Thursday, February 11, 2010

Paying for extra healthcare

A lot of people are worried by a rumor floating around that the healthcare reform bills would ban folks from paying for procedures not covered by their healthcare plans - like if your plan won't pay for an experimental treatment, but you would like to pay for it out of pocket.

I've been meaning to write about how this isn't correct, but just read Ezra Klein's piece here:

Let's begin with Medicare. At issue here is a provision of the 1997 Balanced Budget Act. This provision is being sold as some liberal plot, but it turns out to be an amendment by Jon Kyl, a Republican senator from Arizona. It was then put into a bill that was passed through the Republican Senate and then the Republican House. It's a pretty safe bet we're not dealing with liberal overreach here.

What the provision does is regulate how much your doctor can charge Medicare for services Medicare covers. Let's say you need a stent. Medicare will pay $10,000 (I've made this number up) for the operation. But your doctor doesn't want to take $10,000. He wants $20,000, and you want to cover that out of your own pocket. In that case, your doctor has to withdraw from the Medicare program for two years. The intent here is to ensure that doctors don't begin routinely overcharging patients for covered services.
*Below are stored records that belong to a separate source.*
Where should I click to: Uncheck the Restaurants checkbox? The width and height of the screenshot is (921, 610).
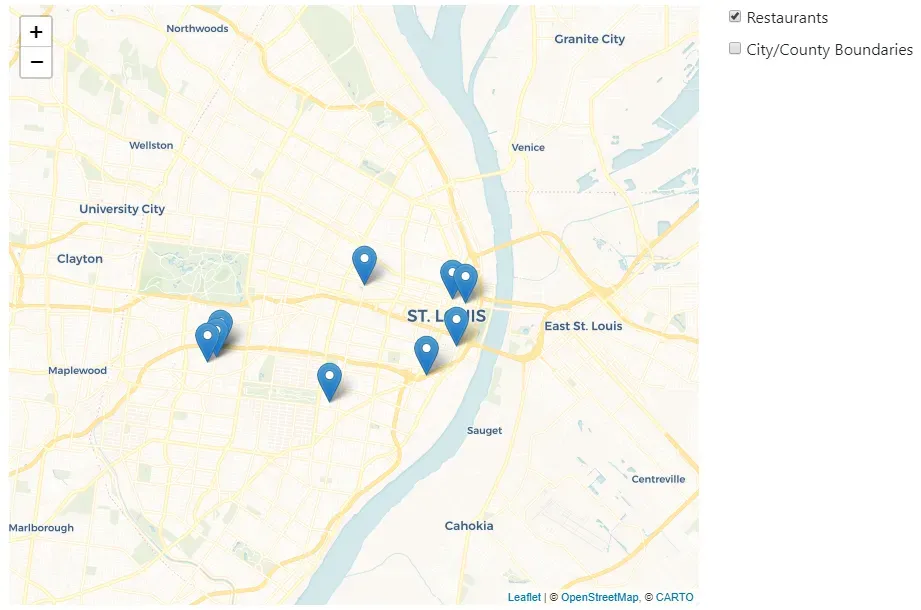(x=735, y=16)
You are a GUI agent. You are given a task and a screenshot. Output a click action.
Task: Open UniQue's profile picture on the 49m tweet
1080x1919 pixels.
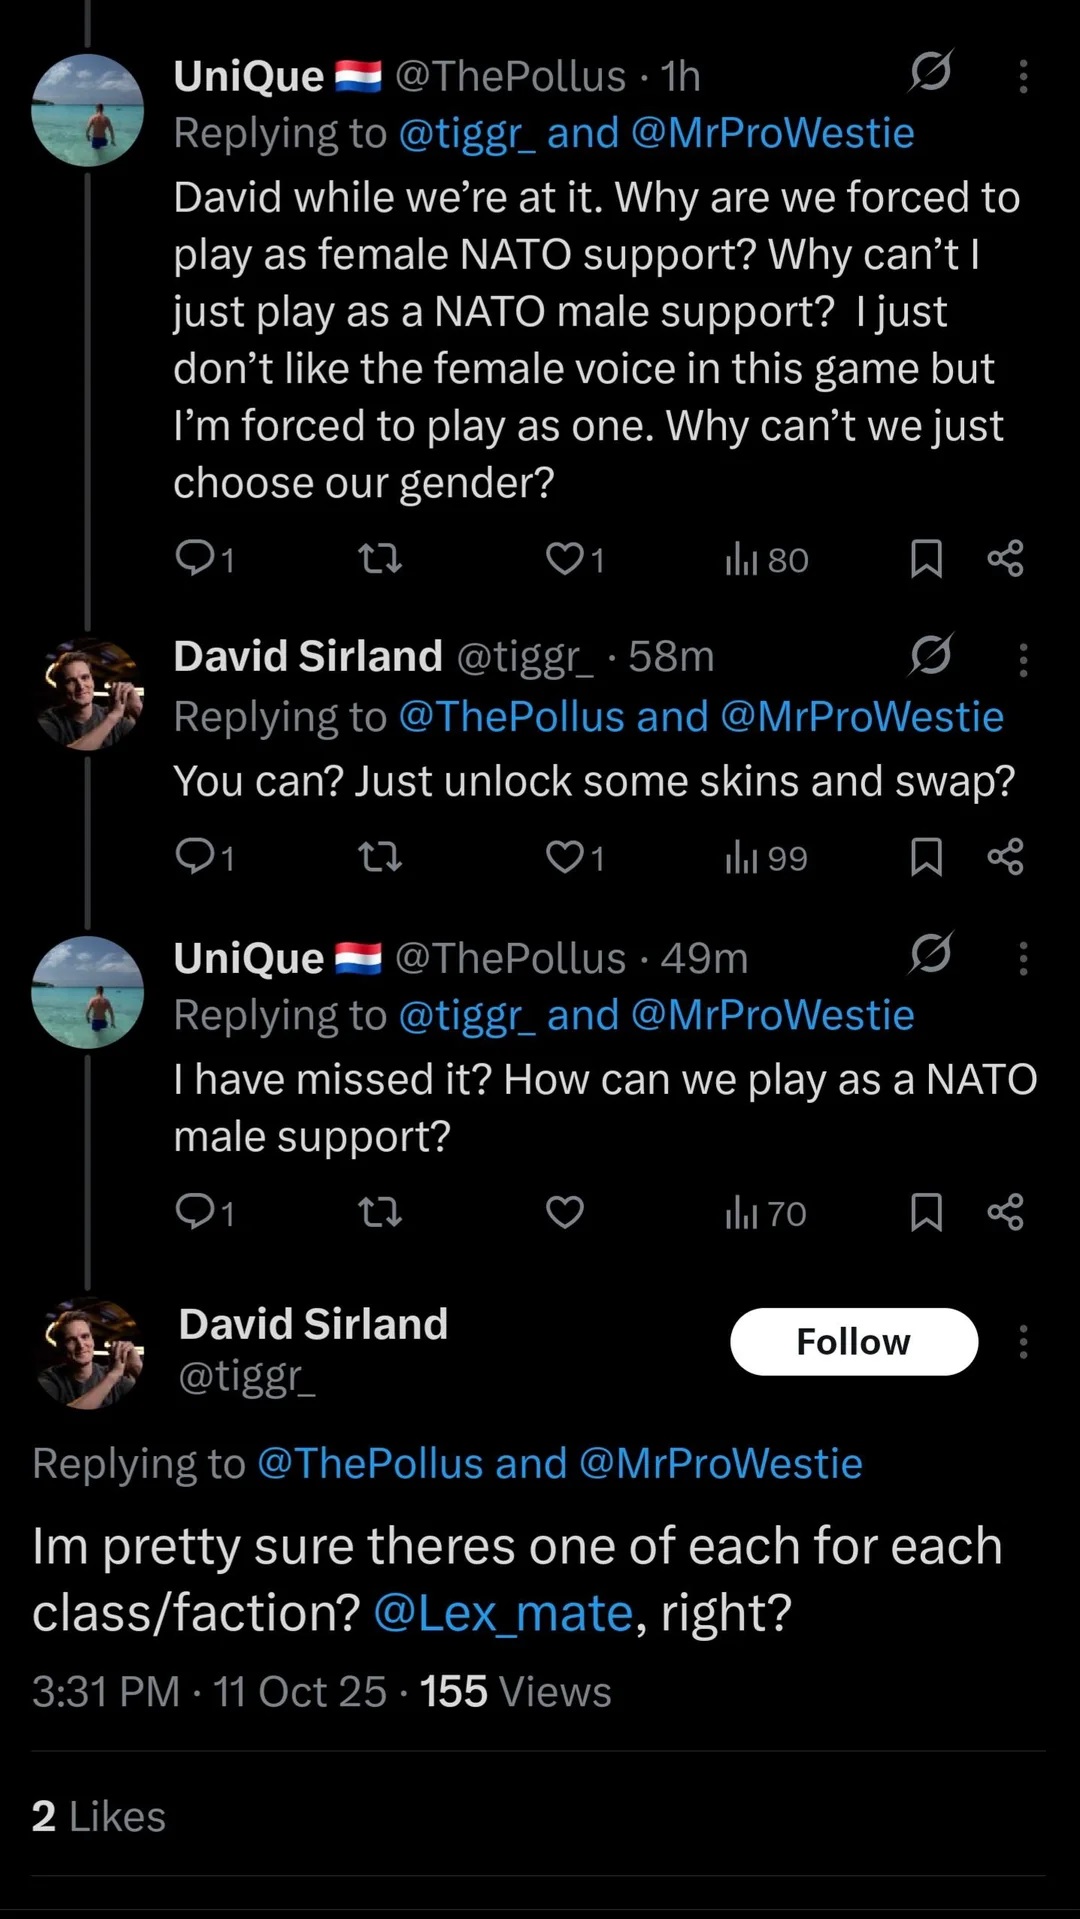pyautogui.click(x=88, y=992)
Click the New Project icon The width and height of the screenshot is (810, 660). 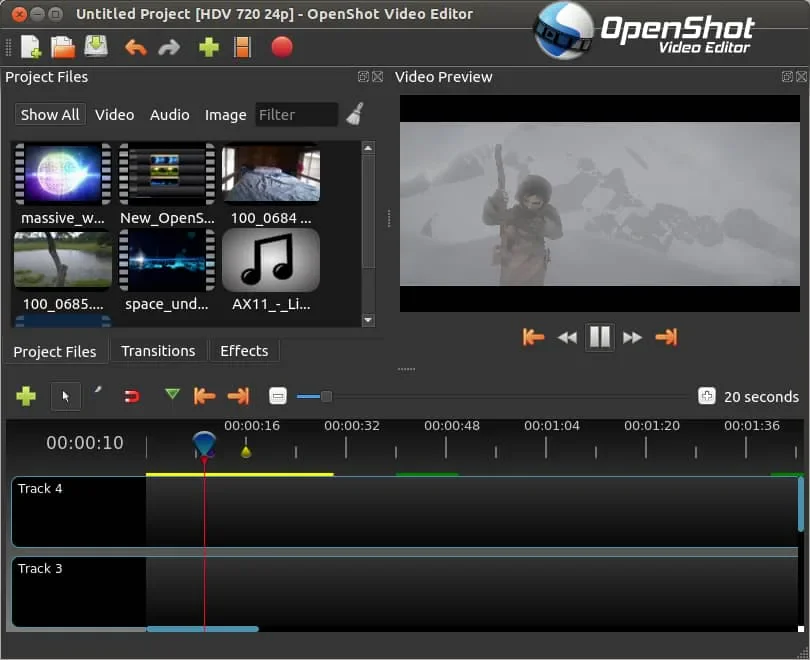click(x=31, y=47)
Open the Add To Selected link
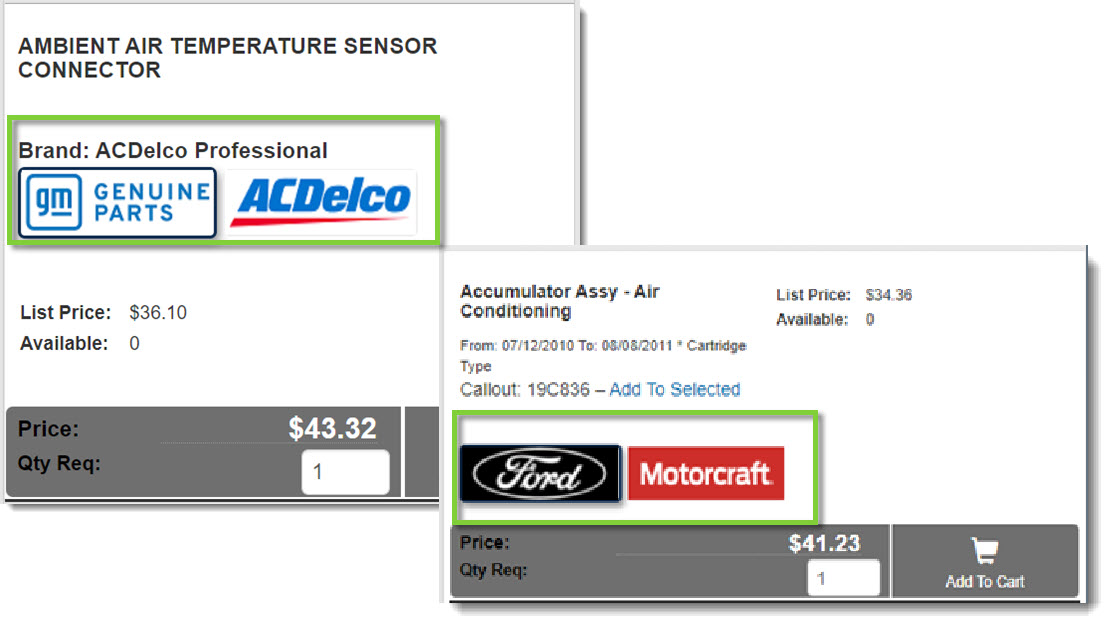The image size is (1112, 627). click(675, 389)
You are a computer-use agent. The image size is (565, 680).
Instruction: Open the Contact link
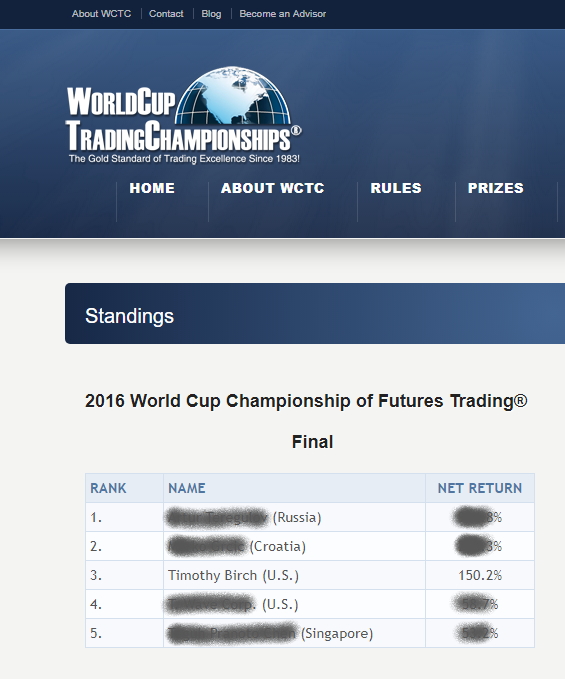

If Medicare, however, had refused to allow your stent, then you could indeed have paid out of pocket.
...

Private insurers have similar rules. If I have insurance through Kaiser, and I go to a doctor, the doctor can't ask me for $500 above what Kaiser reimburses for the service. If Aetna agrees to pay a hospital $900 for an MRI, the hospital can't ask me to give them another grand. Insurers -- both private and public -- enter into contracts with providers, and those contracts have to be honored or the insurance wouldn't be worth much.